I loved having Taylor around me, I loved it when our skin touched and she'd laugh in the most untimely moments. She had made major changes in her lifestyle for me, and I for her. Our days were still Thursdays and there were still an abundance of cold coffees and sticky notes and midnight calls. Even Franco could not believe how we lasted. He still hasn't given up on his quest to take me to Europe but he'd been very open about my life choices. Besides, he's seen what I did to dad's shop and he approved so much he ordered that some of our branches get to be designed that way. Stocks had never been higher since then and he needed a family member. For now, he's stuck with Darwin and Quentin. It was Quentin he trusted, it was Darwin he was looking out for.

I stayed in America. I stayed with Taylor and I couldn't be any more happier. The days were longer than usual but they were fun. Whether we're in a room of silence or noise, she was always so serene and dreamy whereas I stayed to be who I was, only a lot more smiles and jokes than usual.

By the end of the year, there were infinite stories to tell. Of course, we had to be more careful around in New York with all the terrorist attacks and I've grown more over-protective yet I don't think it's too much. Taylor was a ball of jealousy as well but I found it funny that we even once fought over Timmy's pretty teacher. I still admit that his teacher was pretty but she could never reach Taylor's level. I remembered how she acted the first time around, blue eyes aflame and things were being tossed around yet we'd always end up fine. She has a number of insecurities and I have my fair share. We weren't perfect, we argue a lot but we made it through. I loved this girl, I loved my sunshine so much, things looked brighter and more vibrant when she's around. I love her, I just didn't tell her as often as I should.

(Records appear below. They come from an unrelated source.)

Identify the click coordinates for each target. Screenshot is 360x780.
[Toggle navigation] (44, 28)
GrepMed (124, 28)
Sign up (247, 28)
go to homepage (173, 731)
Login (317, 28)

And alas, I remembered that beautiful December day. How my heartbeat failed when she was there in front of me, eyes still bright as ever. Snow fell at the slightest, sprinkling up her beautiful blonde hair that is tied back to a ponytail. There was a smile on her lips, one I never did figure out what it meant. Her hands were in her coat pockets. It was a beautiful day.

She just got off from work, and I told her to meet her here. I had my hand in my coat pocket while the other one was out, knowing that in my other pocket was a small box. . . and then a small silver ring with a brilliant diamond. It really was a beautiful December day as the question would come out.

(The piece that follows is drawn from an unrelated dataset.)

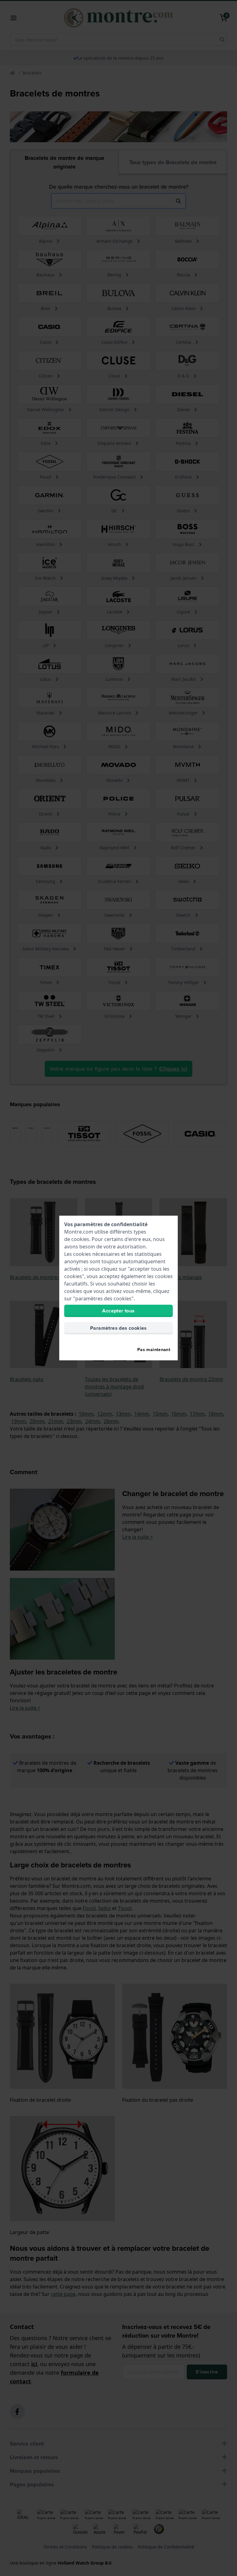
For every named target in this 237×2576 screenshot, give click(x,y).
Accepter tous (118, 1310)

I remembered how she cried that beautiful December day. How she said she was sorry, and then I didn't know what she was talking about. And she walked away. I didn't know why. I froze where I was because I didn't know. What I missed and where I've gone wrong. . . I didn't know. I still don't.

Truly, it was a beautiful day. Much too beautiful that it still haunts me three years later because I still don't know why.

Three years escalated faster than that one year, though. The moment things fell apart, I broke things, I destroyed and got my arse back to Europe. . . and since Franco had a load of space in his flat, he was very much open to have me around.